LE + CC vs. LE for Ovulation Induction

NCT06934785 | Recruiting DMC

• 1 other identifier: 02/25/DD/BVMD
• Study Type: interventional
• Target: 600
• Locations: 1 country
• Sites: 1

Brief Summary

This randomized controlled trial (RCT) aims to evaluate whether, in infertile women with WHO II/IV ovulatory disorders, a combination of letrozole (LE) and clomiphene citrate (CC) compared to LE alone, result in higher live birth rates. The study is designed as an open-label, multicenter RCT across six fertility clinics in Vietnam. Participants will be randomized into two groups: (1) LE + CC , (2) LE alone. The primary outcome measure is the live birth rate after one treatment cycle. Based on prior data, the live birth rate for IUI in letrozole cycles is estimated at 12%. To detect a 10% increase in live birth rates with CC, 436 couples are needed (α = 0.05, power = 80%). Additionally, the live birth rate after IUI with LE-induced ovulation is approximately 18.7% (Diamond et al., 2015). To detect a 10% increase with CC, 560 couples are required (α = 0.05, power = 80%). Considering a 5% loss to follow-up and protocol deviations, the study plans to recruit 600 participants (150 per arm).

Conditions

Letrozole; Clomiphene Citrate; Ovulation Disorder; Ovulation Induction

Outcome Measures

Primary Outcomes (1)

• Live birth after one treatment cycle

  Live birth will be defined as the complete expulsion or extraction from a woman of a product of fertilization, after 22 completed weeks of gestational age; which, after such separation, breathes or shows any other evidence of life, such as heart beat, umbilical cord pulsation or definite movement of voluntary muscles, irrespective of whether the umbilical cord has been cut or the placenta is attached.

  At 22 weeks of gestation

Secondary Outcomes (31)

• Duration of stimulation

  During the intervention

• Number of follicles ≥14mm on day of hCG

  During the intervention

• Endometrial thickness on day of hCG

  During the intervention

• Cycle cancellation

  At 21 day of the ovulation induction cycle

• Ovulation

  At day 7 after the hCG injection

Study Arms (2)

Combination of LE and CC group

ACTIVE COMPARATOR

5 milligrams LE per day (Femara® 2.5 milligrams, Novartis, Switzerland) and 50 milligrams CC (Duinum 50 milligrams, Medochemie, Cyprus) per day, starting on the second to the fourth day of the cycle, for five consecutive days.

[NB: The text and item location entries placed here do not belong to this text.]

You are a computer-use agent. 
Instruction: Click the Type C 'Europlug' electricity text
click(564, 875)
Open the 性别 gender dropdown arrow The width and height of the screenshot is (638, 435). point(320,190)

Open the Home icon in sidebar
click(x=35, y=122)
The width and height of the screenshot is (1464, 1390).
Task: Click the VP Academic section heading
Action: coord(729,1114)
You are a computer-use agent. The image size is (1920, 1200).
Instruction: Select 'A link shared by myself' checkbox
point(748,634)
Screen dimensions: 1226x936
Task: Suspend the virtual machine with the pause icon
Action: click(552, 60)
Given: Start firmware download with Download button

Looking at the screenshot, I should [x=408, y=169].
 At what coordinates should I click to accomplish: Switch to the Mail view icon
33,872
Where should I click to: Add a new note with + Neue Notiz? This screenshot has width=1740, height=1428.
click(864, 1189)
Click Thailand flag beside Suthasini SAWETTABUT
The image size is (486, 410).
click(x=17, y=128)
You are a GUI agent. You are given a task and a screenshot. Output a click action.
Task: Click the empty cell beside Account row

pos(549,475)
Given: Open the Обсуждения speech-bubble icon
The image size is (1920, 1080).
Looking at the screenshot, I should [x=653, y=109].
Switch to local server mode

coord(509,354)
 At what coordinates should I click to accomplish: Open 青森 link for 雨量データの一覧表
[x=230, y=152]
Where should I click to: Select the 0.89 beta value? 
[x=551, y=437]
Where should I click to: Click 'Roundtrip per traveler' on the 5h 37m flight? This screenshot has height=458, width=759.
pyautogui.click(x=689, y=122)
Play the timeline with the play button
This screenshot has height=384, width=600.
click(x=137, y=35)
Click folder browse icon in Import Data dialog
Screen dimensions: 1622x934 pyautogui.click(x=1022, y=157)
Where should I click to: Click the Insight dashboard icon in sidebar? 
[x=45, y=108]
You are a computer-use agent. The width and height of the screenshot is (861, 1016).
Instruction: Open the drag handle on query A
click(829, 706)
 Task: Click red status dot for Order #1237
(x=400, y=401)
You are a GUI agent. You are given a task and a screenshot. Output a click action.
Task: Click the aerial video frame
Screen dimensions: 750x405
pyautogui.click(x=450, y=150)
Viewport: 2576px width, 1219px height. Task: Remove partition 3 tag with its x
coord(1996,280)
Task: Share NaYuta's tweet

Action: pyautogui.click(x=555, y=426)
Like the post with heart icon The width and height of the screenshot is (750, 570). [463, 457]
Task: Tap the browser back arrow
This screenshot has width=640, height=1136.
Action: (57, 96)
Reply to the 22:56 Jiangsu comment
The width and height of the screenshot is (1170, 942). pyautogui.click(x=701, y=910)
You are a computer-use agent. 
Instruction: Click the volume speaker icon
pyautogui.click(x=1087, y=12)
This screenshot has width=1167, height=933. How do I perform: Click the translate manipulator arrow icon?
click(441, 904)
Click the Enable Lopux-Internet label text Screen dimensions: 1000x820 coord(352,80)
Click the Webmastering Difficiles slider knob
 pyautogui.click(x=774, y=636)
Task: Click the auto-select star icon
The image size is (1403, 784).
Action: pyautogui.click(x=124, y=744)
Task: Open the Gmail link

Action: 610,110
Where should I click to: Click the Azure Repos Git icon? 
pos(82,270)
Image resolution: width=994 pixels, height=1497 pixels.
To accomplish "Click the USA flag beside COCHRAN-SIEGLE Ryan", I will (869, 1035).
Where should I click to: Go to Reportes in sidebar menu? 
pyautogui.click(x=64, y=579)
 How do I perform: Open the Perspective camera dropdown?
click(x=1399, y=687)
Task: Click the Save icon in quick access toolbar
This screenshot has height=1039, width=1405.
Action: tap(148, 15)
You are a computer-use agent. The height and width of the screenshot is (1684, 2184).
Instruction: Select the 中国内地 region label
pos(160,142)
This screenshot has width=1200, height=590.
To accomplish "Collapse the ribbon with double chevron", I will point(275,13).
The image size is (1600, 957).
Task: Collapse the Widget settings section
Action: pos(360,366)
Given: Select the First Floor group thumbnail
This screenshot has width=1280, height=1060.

Procedure: IUI or intercourse

LE alone group

ACTIVE COMPARATOR

5 milligrams LE per day (Femara® 2.5 milligrams, Novartis, Switzerland), starting on the second to the fourth day of cycle, for five consecutive days.

Procedure: IUI or intercourse

Interventions

IUI or intercourse PROCEDURE

5 milligrams LE per day (Femara® 2.5 milligrams, Novartis, Switzerland) and 50 milligrams CC (Duinum 50 milligrams, Medochemie, Cyprus) or 5 milligrams LE per day (Femara® 2.5 milligrams, Novartis, Switzerland) will be started on the second to the fourth day of the cycle, for five consecutive days. An ultrasound will be carried out three days after the last dose of medicine (day 8 of OI) to evaluate ovarian follicles' growth and the endometrium's thickness. If the follicular diameter reach ≥14 millimetres, check-up will be planned every two days until it reaches 18 millimetres. If there is the appearance of at least one follicle reaching 18 millimetres or more, a human chorionic gonadotropin (hCG) injection (IVF-C 5000 IU, LG Life Science, Korea) will be administered on the same day of the ultrasound in order to induce ovulation. IUI will be scheduled 36 - 38 hours after hCG injection or intercourse will be scheduled in the next day.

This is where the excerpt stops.